Equality is giving everyone a shoe. Equity is giving everyone a shoe that fits.

With equity-based hospitality we are drawing the circle wide in a posture of embracing. In this hospitable space, we bravely, intentionally work towards the vision of an intergenerational, multicultural, multiracial future freed from racism, sexism, and ableism. This is a future where systems of oppression can be dismantled and transformed, where people with disabilities can belong and serve, and where the gifts and influence of women and men of all ages, stages, and cultural backgrounds are fully included in the life of the church and beyond. 

How to show biblical hospitality in your church

Here are some ways your church can integrate hospitality in your ministry, drawn from Rev. Liz Testa’s article on welcoming newcomers during Advent:

  1. Consider the outsider in your communications. Make sure you share everything visitors need to know about joining your church for worship and events. Simple things like your church address, the room an event will be held in, and whether there is parking are important details that members of your community may take for granted. 
  2. Walk through a newcomer’s experience in your church from start to finish.
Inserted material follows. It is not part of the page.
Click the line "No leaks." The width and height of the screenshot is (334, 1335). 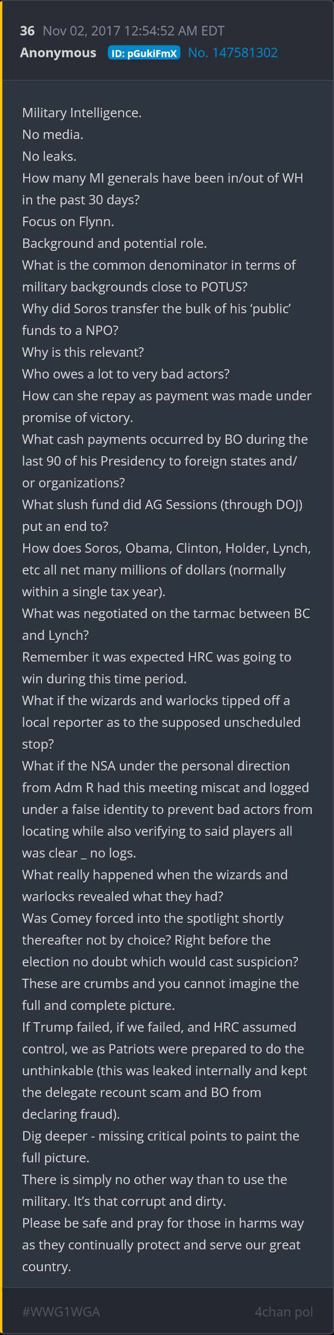point(49,157)
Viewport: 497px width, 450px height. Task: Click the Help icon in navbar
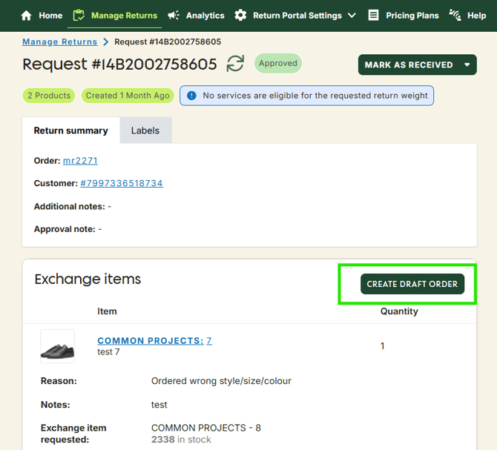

Think through how newcomers will know they are welcome and feel included. Simple things like having a greeter in place at the entrance to welcome people and direct them where they need to go can make a big difference. 
  3. Focus on the both/and in your planning. Young and older, families and singles, cherished traditions and new ones, day and evening. 
  4. Host community events. Sometimes newcomers and seekers don’t feel comfortable joining regular church events but are excited to come to a community-wide event you host. 
  5. Look at the big picture and be strategic. Consider how you can collaborate and combine events for different groups. For example, consider bringing together family and singles ministries for a shared activity. 
  6. Share stories. Honor both treasured memories and painful experiences through story-sharing. Each person has their own story, and sharing our stories helps us understand one another and ourselves more deeply.
  7. Be ready for walk-ins. Sometimes you’ll have unexpected visitors. Be prepared to welcome them warmly, even and especially if they didn’t RSVP, aren’t wearing “appropriate clothes,” or don’t seem comfortable in church. 
  8. Follow up with visitors. Hospitality doesn’t end when an event is over. Invite newcomers to come back and name one or two specific opportunities. If you have contact information, follow up within a few days to thank a newcomer for joining you and say you hope to see them again. 

Read the full article for more ideas and suggestions for showing hospitality in your church. Or watch this video to see a powerful example of mutual hospitality.


  1. Before reading this introduction to hospitality, what was your definition of hospitality? Did any of the types of hospitality listed resonate with you? If so, think about (and share, if in a group setting) when you had a time where you experienced this type of hospitality. If not, reflect on your own definition and experience with hospitality.
  2. How does a community live without barriers? 
  3. Does this definition of hospitality resonate with your understanding of hospitality?
  4. Give an example of equality vs. equity in your own life context.
  5. Write out a closing prayer to reflect your desire to move into equity-based hospitality.